»»
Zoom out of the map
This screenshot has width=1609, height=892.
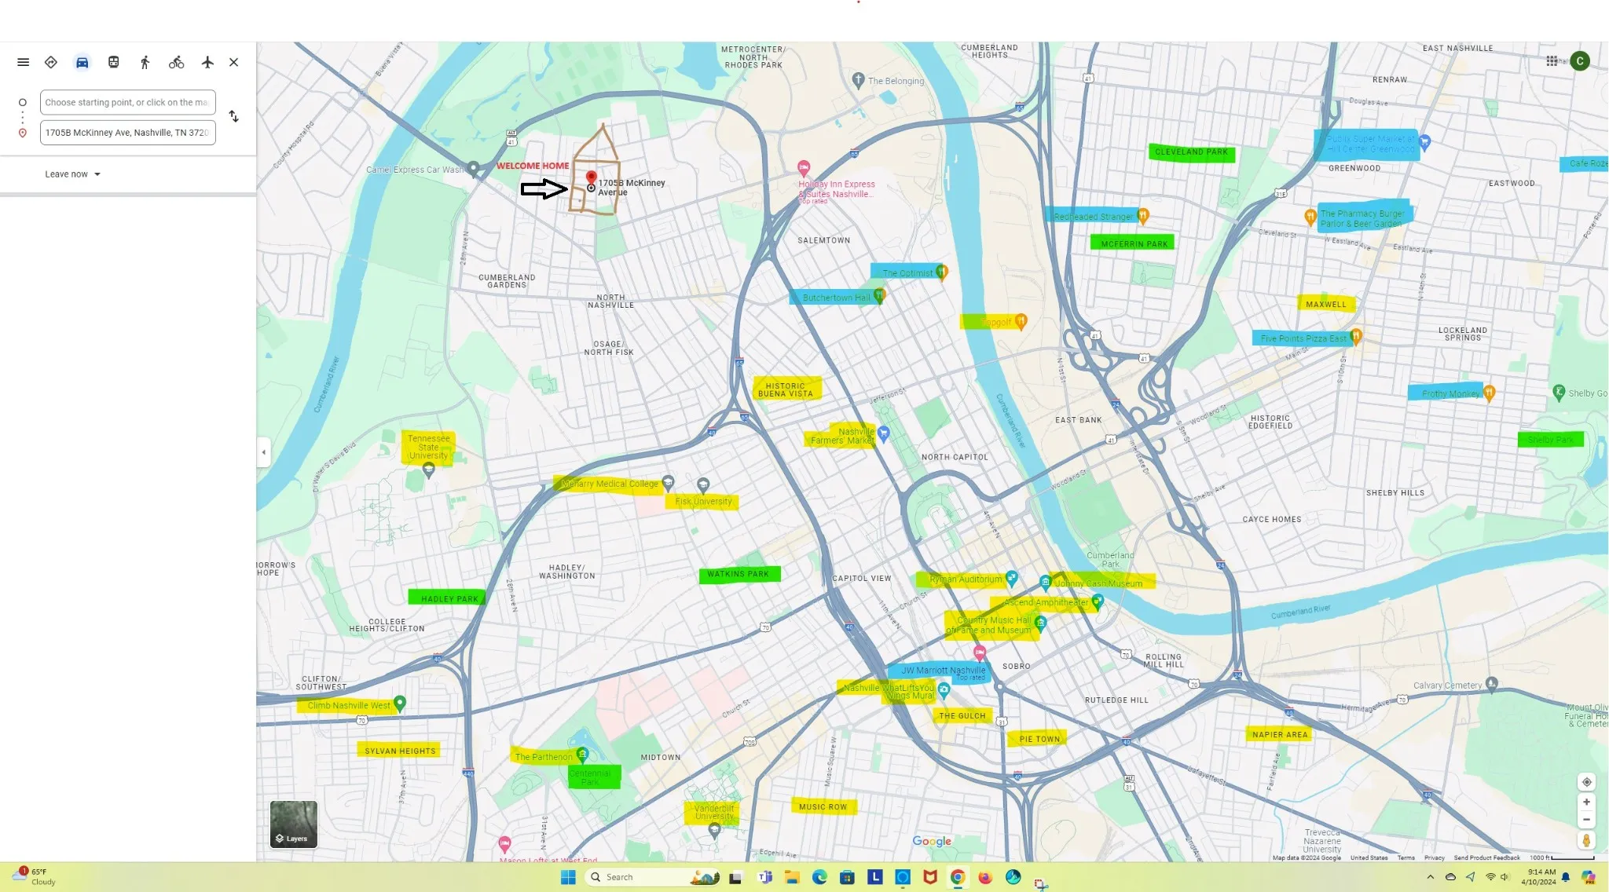(1586, 820)
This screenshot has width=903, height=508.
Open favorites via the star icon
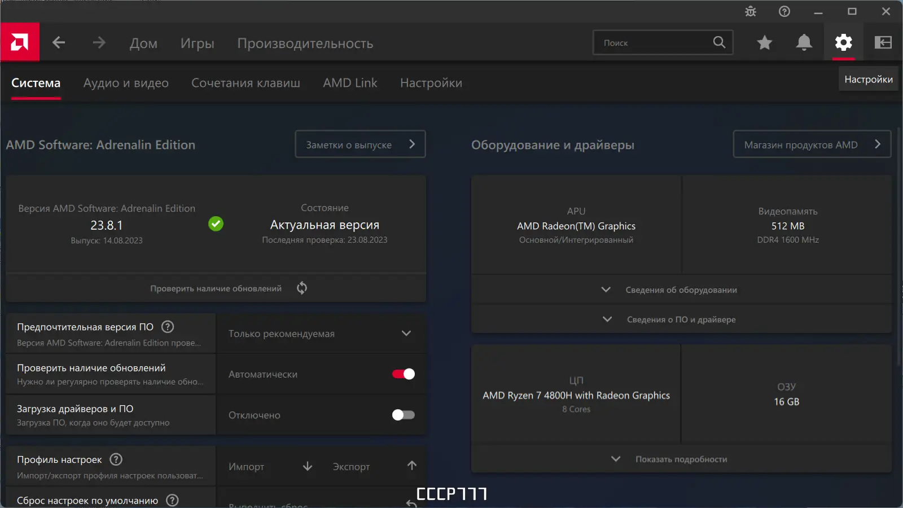[764, 42]
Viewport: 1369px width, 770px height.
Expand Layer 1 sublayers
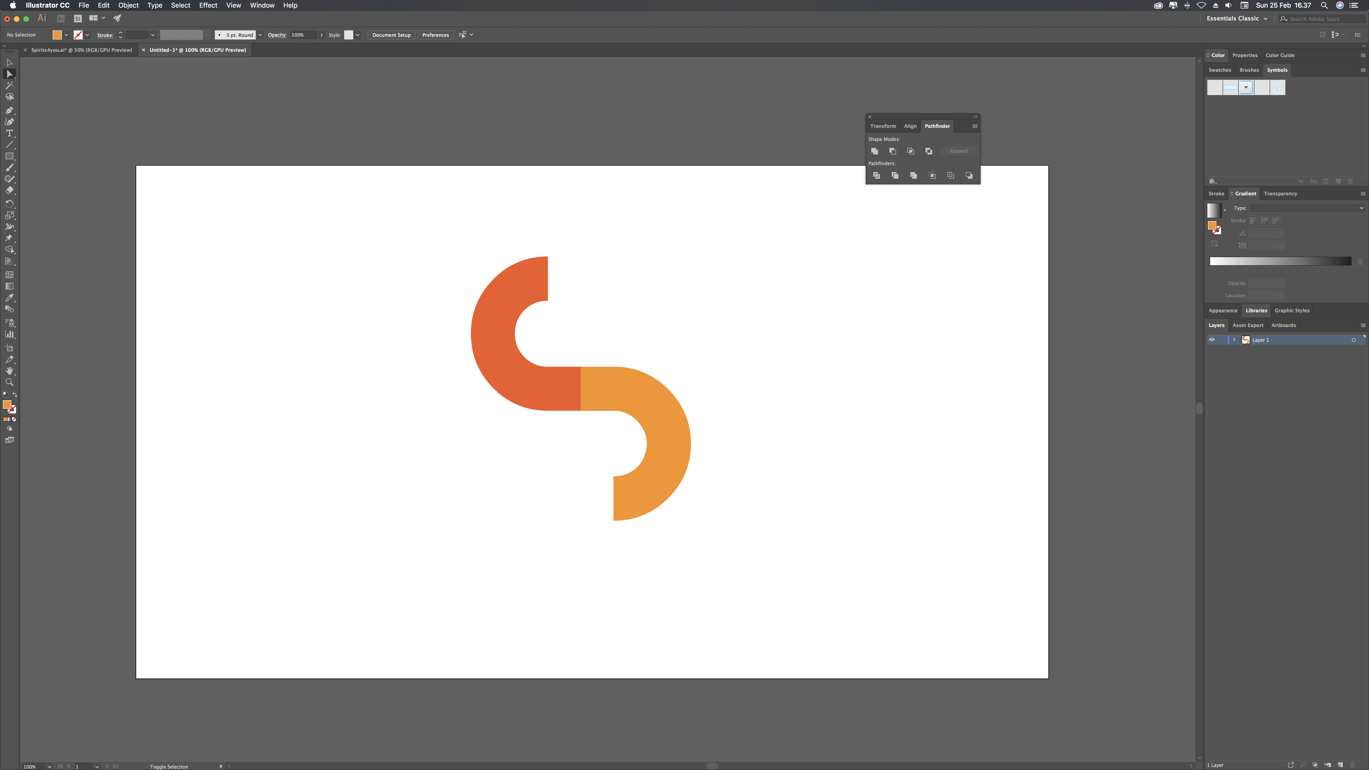(1234, 340)
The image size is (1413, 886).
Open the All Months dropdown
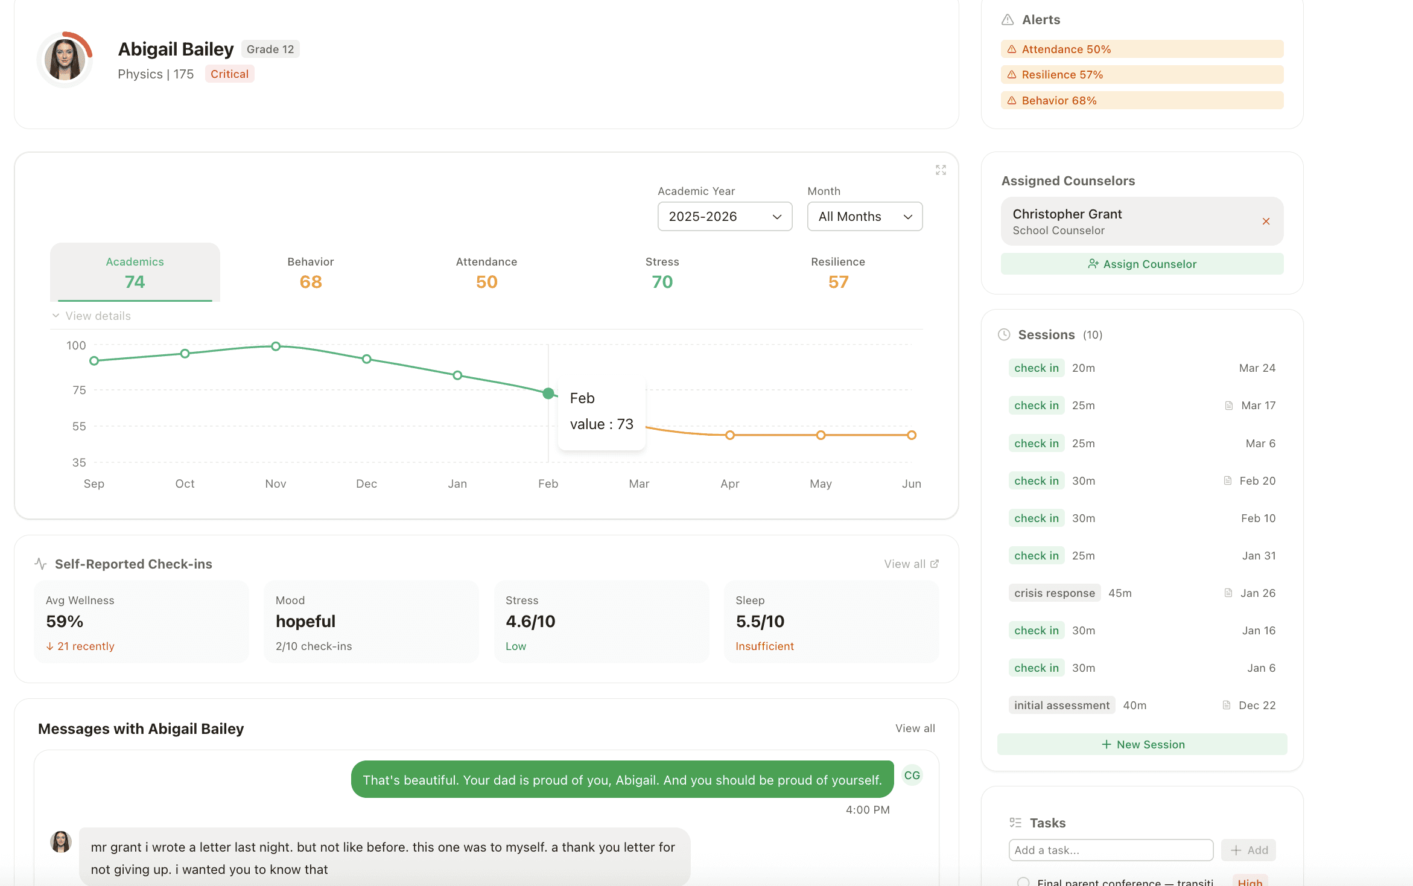point(864,217)
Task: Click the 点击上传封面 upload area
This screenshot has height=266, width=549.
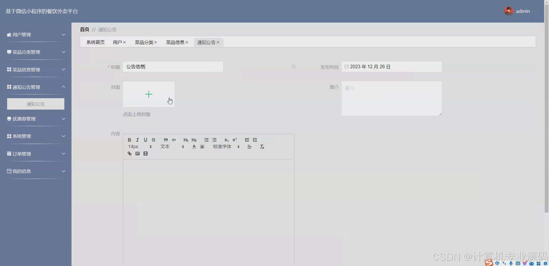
««
**Exercise brief:**
Return exactly the lines starting at the line with "Task: Click the 点击上传封面 upload area" and ending at the last line of the listing, both ends included; pictures are to be left out.

**Output below:**
Task: Click the 点击上传封面 upload area
This screenshot has height=266, width=549.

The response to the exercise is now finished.